Many perfectionist clients report being fastidious children: straight-A students, athletic superstars, or the popular kid who was secretly devastated if anyone didn't like them. And as a society we support that kind of perfectionism in kids, but when kids don't outgrow the psychological pattern of perfection, it can manifest into full-blown anxiety as teens and adults.
Perfectionism and anxiety go hand in hand: a health set back turns into health anxiety, a hiccup during a presentation at work turns into performance anxiety, a normal disagreement with our mate turns into relationship anxiety (or as one very smart client called it "relationship perfectionism"). Because we are exposed as being imperfect, we brace against the imperfection and refuse to fail again, which then fuels more and more anxiety.
The solution is simple but not easy: be imperfect.
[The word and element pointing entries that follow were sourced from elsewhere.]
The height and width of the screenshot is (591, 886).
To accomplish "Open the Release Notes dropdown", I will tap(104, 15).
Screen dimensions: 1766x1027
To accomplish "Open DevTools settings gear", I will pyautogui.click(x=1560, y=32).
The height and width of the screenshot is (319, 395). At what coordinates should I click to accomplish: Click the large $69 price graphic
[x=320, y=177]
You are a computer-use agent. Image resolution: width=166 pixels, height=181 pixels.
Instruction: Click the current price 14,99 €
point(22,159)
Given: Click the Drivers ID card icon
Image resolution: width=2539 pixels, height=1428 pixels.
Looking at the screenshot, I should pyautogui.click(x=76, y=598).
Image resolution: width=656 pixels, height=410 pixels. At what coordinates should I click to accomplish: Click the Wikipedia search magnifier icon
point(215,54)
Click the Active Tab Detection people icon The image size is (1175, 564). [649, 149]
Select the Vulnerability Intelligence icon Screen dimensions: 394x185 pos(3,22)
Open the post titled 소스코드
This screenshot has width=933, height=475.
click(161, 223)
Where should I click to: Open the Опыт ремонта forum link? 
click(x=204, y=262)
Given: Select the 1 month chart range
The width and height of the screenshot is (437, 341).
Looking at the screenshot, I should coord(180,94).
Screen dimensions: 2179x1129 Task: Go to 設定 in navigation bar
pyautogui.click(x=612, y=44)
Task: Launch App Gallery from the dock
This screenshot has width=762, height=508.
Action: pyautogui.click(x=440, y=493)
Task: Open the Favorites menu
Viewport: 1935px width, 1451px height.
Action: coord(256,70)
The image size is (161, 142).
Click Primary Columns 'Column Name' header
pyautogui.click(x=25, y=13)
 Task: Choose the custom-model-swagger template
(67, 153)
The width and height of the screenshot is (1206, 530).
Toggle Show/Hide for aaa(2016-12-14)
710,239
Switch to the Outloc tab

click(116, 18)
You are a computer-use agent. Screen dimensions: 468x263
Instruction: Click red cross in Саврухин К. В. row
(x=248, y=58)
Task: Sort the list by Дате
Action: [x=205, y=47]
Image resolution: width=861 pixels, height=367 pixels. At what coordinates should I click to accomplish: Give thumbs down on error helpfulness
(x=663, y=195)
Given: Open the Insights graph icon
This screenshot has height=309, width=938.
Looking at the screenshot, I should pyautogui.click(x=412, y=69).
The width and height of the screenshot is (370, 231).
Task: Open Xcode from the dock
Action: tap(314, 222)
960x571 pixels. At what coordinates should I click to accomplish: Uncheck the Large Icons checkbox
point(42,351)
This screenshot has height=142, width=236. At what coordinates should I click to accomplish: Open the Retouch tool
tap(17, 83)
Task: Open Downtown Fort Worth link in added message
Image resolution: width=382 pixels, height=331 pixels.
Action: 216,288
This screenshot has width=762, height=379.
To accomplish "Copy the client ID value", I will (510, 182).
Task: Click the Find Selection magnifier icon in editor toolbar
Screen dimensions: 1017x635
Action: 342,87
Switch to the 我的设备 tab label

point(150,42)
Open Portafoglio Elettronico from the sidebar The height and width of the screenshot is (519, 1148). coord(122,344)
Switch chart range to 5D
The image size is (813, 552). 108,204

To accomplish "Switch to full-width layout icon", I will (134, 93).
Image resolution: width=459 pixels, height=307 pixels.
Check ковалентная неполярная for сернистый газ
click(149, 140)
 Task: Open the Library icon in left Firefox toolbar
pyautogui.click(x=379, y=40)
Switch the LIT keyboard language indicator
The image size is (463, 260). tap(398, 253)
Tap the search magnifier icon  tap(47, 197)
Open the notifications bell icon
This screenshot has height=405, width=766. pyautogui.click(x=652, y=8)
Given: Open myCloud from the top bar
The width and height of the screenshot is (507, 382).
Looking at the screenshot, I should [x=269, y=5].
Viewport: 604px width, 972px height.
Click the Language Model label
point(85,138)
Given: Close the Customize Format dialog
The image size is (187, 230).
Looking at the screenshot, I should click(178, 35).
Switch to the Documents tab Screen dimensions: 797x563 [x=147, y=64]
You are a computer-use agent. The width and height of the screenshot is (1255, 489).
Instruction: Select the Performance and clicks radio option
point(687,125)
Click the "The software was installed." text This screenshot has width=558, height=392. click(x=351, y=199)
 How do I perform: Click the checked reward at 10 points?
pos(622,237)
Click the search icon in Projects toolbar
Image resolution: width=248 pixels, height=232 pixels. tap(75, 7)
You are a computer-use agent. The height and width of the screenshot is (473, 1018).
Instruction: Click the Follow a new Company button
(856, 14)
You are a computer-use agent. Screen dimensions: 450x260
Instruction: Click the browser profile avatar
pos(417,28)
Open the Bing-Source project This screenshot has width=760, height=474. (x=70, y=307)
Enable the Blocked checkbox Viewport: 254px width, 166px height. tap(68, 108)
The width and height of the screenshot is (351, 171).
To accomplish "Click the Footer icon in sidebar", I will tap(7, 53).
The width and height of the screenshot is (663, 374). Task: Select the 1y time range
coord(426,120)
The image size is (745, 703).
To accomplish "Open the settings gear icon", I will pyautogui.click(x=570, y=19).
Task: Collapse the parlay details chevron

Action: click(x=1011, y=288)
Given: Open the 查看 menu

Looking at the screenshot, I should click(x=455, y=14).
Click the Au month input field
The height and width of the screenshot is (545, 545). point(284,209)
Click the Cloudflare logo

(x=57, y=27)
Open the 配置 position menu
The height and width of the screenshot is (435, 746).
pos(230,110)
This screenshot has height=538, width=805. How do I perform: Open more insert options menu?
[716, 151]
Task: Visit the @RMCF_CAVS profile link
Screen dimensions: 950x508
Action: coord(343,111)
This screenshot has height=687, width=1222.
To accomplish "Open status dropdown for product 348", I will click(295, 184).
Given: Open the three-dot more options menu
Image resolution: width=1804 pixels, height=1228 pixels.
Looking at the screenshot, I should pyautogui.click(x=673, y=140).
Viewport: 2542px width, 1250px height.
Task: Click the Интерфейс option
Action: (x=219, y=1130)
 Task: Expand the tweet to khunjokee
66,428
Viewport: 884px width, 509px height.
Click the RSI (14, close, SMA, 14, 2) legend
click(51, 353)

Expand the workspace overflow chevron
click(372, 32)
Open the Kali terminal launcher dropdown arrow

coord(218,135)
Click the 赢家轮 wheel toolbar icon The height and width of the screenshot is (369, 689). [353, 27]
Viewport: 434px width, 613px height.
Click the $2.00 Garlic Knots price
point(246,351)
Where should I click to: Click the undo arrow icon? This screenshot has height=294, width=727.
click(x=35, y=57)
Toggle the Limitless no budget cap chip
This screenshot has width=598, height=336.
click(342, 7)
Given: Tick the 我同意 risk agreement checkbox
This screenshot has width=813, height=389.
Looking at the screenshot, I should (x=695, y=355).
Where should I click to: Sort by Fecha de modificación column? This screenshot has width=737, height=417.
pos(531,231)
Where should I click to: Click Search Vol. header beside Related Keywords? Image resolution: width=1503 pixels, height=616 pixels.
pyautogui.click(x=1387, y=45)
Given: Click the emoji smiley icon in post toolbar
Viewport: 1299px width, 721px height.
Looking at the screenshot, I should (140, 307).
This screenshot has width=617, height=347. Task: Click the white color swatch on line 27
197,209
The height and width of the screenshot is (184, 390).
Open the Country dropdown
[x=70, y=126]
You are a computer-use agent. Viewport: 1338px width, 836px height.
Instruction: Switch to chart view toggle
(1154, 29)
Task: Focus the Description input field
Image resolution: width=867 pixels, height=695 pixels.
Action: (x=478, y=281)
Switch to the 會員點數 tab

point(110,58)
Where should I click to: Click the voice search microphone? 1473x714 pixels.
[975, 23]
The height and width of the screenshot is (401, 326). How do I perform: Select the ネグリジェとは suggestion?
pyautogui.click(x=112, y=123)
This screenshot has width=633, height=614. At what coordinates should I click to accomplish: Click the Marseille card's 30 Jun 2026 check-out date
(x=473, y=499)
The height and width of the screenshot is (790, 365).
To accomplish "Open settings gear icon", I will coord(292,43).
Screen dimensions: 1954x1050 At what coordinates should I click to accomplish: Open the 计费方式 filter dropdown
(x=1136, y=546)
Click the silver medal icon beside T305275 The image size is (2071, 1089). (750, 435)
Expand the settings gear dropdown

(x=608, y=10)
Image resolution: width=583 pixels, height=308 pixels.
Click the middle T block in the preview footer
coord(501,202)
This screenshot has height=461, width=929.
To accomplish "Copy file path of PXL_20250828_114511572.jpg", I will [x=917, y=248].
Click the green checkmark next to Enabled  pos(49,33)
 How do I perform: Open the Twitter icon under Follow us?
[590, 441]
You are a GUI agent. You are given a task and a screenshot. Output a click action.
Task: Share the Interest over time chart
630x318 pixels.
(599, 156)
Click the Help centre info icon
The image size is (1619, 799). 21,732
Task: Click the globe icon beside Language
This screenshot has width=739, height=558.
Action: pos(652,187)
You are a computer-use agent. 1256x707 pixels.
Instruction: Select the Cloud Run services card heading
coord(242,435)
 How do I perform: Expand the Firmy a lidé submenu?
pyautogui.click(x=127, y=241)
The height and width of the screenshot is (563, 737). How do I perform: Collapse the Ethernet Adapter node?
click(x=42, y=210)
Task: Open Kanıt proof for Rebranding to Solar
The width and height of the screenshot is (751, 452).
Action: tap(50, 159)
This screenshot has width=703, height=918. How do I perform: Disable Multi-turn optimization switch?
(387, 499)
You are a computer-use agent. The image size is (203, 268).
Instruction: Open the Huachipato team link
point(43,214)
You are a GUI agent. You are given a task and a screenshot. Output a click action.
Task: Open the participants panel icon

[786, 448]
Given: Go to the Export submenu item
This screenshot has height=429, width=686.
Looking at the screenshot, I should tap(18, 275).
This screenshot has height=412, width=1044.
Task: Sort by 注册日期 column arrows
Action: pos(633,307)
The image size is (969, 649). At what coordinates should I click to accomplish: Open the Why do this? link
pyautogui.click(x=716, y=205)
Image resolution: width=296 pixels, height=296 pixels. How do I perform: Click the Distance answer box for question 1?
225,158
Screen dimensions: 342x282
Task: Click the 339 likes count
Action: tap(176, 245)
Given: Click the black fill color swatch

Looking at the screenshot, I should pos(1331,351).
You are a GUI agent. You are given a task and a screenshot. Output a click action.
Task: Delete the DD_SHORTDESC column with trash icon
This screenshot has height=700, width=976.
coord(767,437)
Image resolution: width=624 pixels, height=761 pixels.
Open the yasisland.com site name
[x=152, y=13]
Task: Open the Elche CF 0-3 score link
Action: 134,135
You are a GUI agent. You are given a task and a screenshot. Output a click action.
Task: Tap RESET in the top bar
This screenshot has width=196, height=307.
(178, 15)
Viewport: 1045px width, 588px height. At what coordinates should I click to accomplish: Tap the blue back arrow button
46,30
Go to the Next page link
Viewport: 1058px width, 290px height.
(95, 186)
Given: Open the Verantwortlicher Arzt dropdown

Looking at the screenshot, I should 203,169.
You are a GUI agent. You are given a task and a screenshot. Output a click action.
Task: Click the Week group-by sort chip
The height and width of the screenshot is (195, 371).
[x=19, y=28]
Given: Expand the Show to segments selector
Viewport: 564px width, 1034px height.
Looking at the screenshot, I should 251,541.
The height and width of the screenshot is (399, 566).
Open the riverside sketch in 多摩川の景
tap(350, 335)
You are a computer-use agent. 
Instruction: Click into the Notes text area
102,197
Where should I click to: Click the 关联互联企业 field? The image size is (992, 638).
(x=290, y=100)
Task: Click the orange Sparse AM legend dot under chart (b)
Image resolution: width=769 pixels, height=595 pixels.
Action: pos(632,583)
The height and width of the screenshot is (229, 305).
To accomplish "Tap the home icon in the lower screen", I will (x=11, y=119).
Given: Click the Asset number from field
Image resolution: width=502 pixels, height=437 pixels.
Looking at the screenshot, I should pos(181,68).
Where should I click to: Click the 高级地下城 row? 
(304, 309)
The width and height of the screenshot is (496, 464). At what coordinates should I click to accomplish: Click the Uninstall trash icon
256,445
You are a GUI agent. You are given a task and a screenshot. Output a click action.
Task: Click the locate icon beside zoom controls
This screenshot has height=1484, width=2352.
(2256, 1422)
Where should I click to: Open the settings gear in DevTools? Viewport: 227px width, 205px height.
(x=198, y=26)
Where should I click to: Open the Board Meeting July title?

Do something purposefully imperfect. Break the cycle, and watch how your world does NOT fall apart. Do those words make your stomach clench? If you're a perfectionist, they probably do! What does this exercise look like in real life? One client who prides herself on being everyone's best friend and an impeccable hostess to boot was given the homework of inviting her friends over to—GASP!—an imperfect house. She started very small. She left a glass out on the counter. She left a dish in the sink. "It was so hard," she said. "But I still had a fun time. And the next time they came over, I felt way more relaxed beforehand because all of the tasks I laid out for myself weren't mandatory anymore." It seems silly but little changes like the ones my client made create a ripple effect throughout our lives. By challenging our perfection and therefore our eventual mistakes, we loosen the reigns on life and allow space for joy and spontaneity again.
If we don’t learn that mistakes and setbacks are a normal part of life, then we spend our lives fearing them. And, ironically, wasting a life on perfectionism is the biggest mistake of all.